Betbeder Didier is professor of physiology at the University of Artois and Lille, France. He has 20 years experience in mucosal vaccine using colloids, ranging from basic research to clinical studies. Working with WHO he obtained his PhD in 1988 on drug targeting to treat sleeping sickness, before spending 2 years as a post-doctoral fellow at the University of Warwick (England). He joined Biovector Therapeutics (France) as Research director to develop nasal flu vaccine using nanoparticles as adjuvant. He has been a Professor at the University of Artois and Lille since 2001 and has over 60 international publications and 21 patents to his name. He is board member SFNano since 2013 and was president of the French control release society (GTRV) from 2004-08.

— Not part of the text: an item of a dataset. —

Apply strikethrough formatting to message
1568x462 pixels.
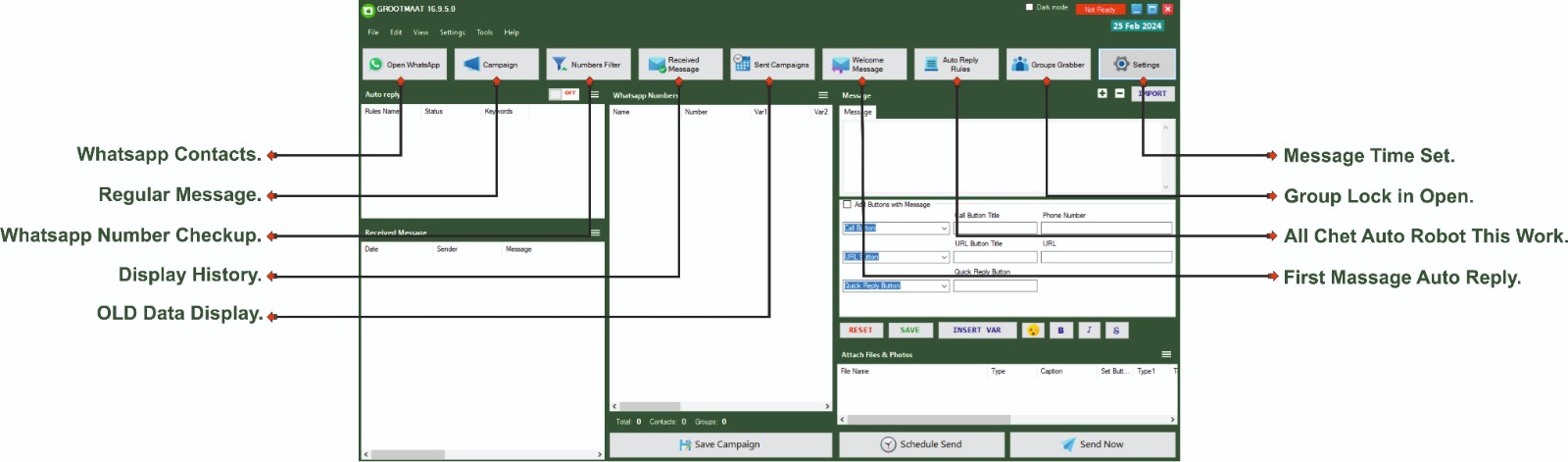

Nanoparticles can be used to deliver antigens to immune cells, therefore increasing their immunogenicity. A better knowledge of their mechanisms of interaction with cells and the biological fluids is necessary to fully understand their potential as delivery systems of antigens. Most of nanotechnologies-antigens complex to formulate proteins implies surfactant, organic solvents, temperature conditions all these parameters are generally considered to be deleterious from proteins and is a limitation for further medical applications. To overcome these inconveniences, we developed a new concept based on porous nanoparticles to obtain protein loading in water without requiring any organic solvent or surfactant. These nanoparticles made from starch hydrolysate (maltodextrin) can be used alone or associated with lipids. Proteins loaded are efficiently rotected from proteolysis and antigens are highly delivered within cells and when administered intra-nasally or sub-linguallly this delivery vehicle was capable of eliciting humoral, cellular and mucosal immunity without the use of adjuvant. This lecture will give an overview of the mechanisms implied using nanoparticles to deliver antigens to the immune cells using the nasal route of administration.